• [TO DO]:
For this exercise, retype all the data exactly and exclude every image.

[Saved entries]
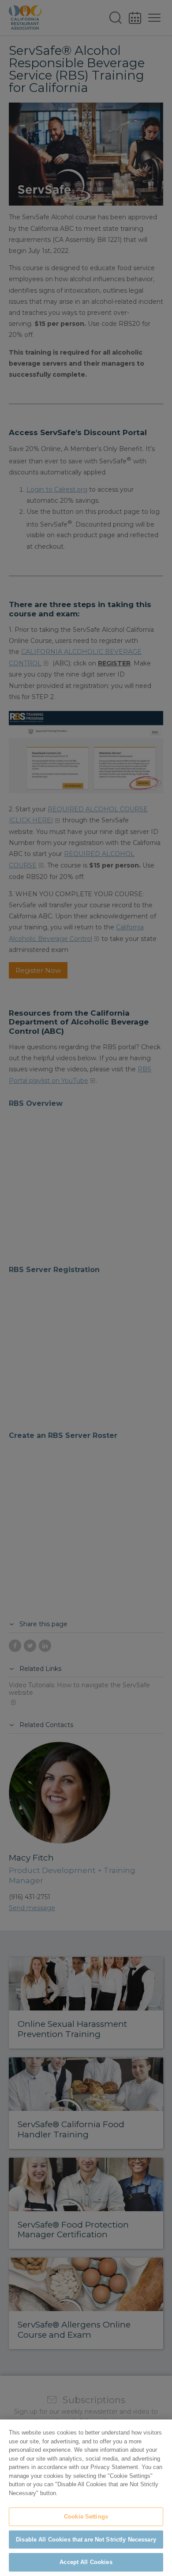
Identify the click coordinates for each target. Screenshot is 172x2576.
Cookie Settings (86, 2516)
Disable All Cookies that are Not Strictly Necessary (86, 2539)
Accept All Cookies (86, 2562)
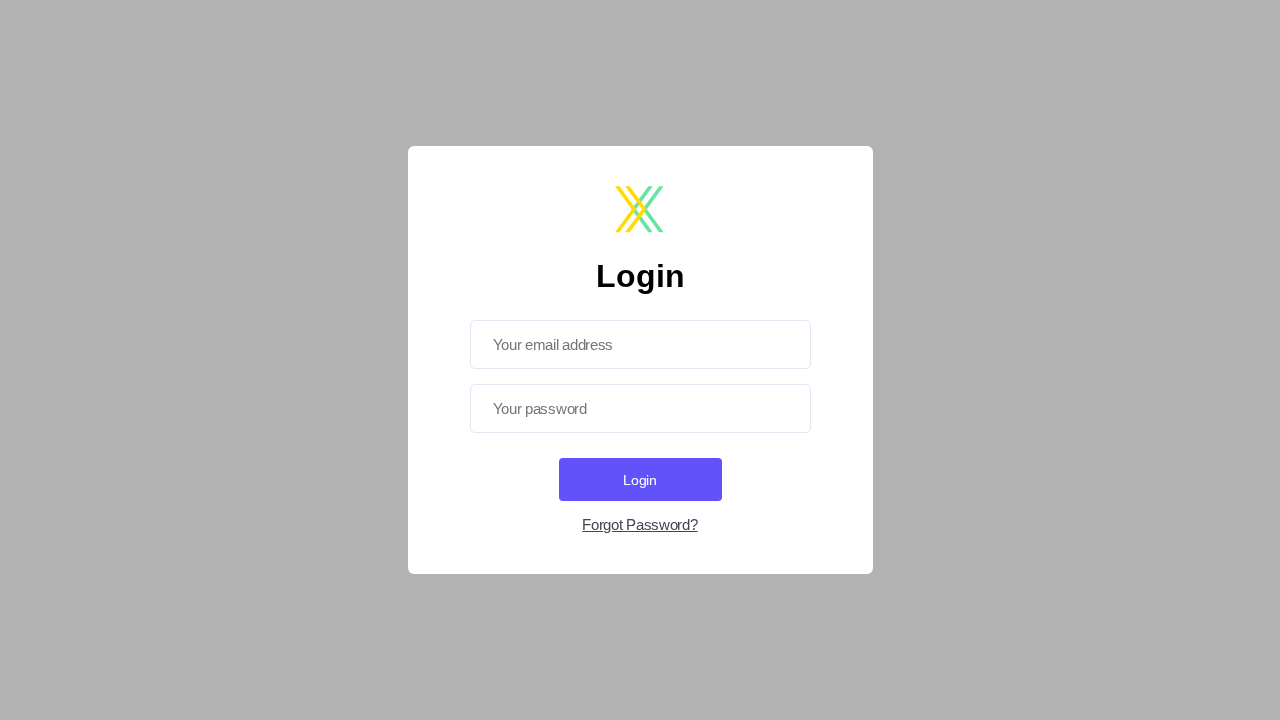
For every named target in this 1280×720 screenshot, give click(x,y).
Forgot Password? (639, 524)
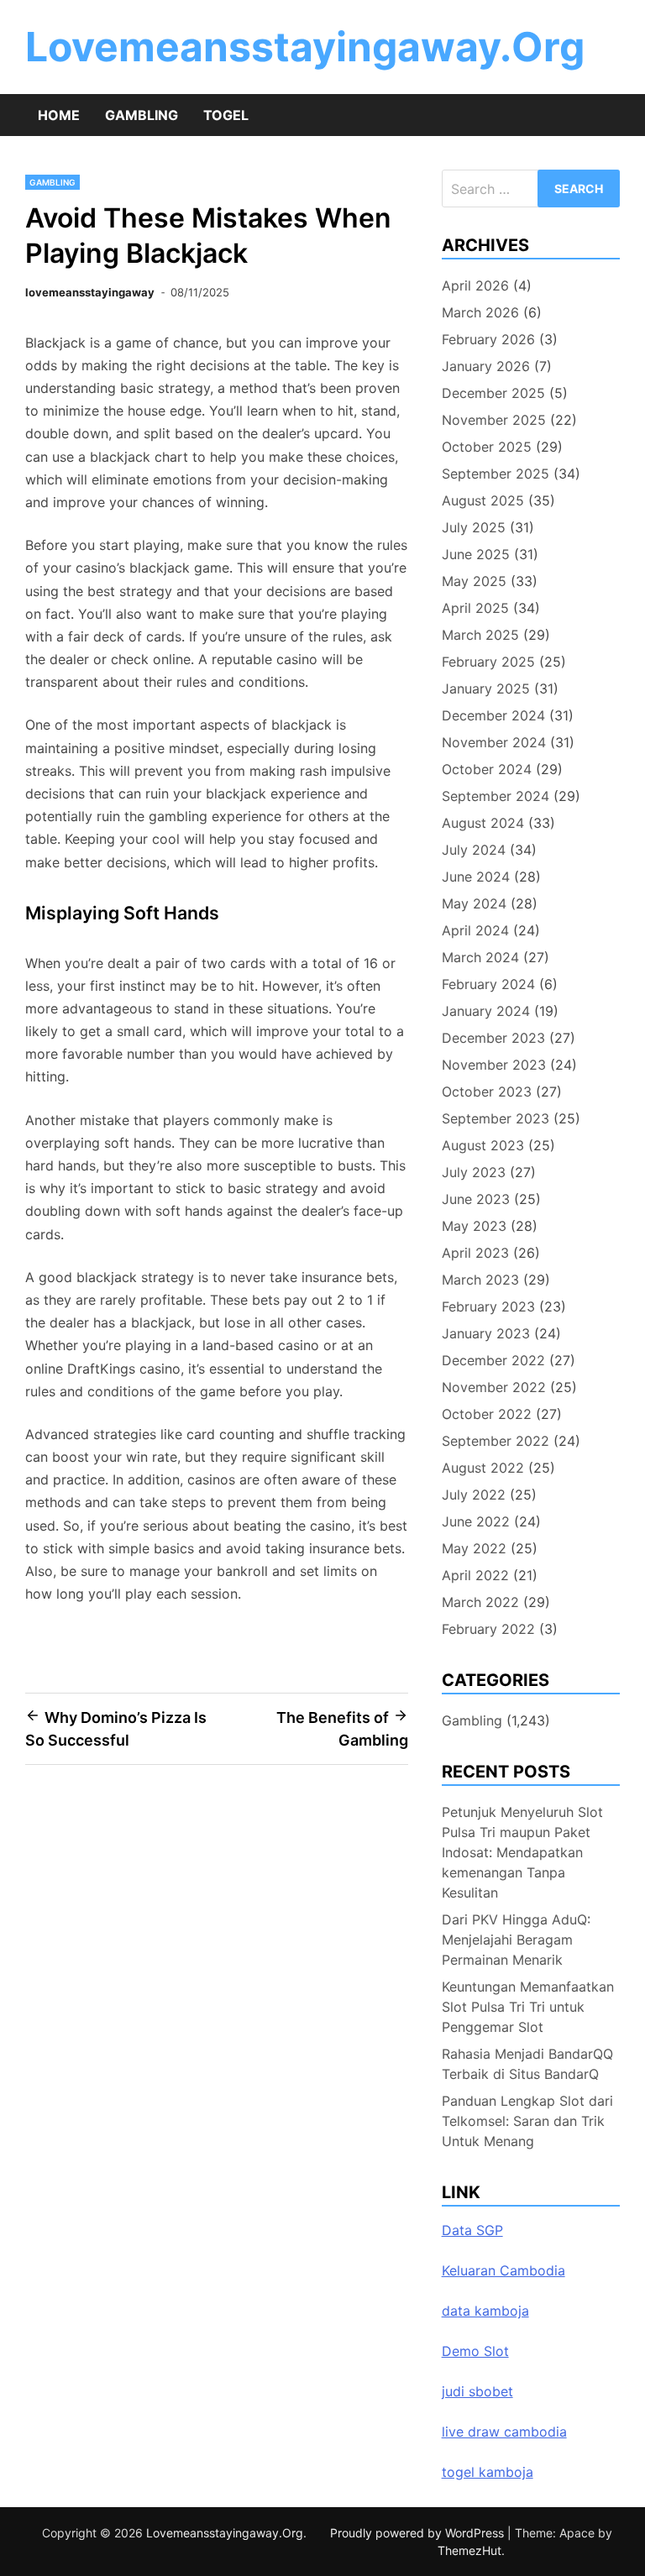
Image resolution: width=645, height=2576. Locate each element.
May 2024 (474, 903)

• [ANSWER TO THIS TASK]:
Identify the click coordinates for each target. Screenshot is 172x2576.
Cookie Settings (86, 2516)
Disable All Cookies that are Not Strictly Necessary (86, 2539)
Accept All Cookies (86, 2562)
For every named target in this 1280×720 screenshot, give click(x,y).
Forgot Password? (639, 524)
Image resolution: width=645, height=2576. Locate each element.
May 2024 (474, 903)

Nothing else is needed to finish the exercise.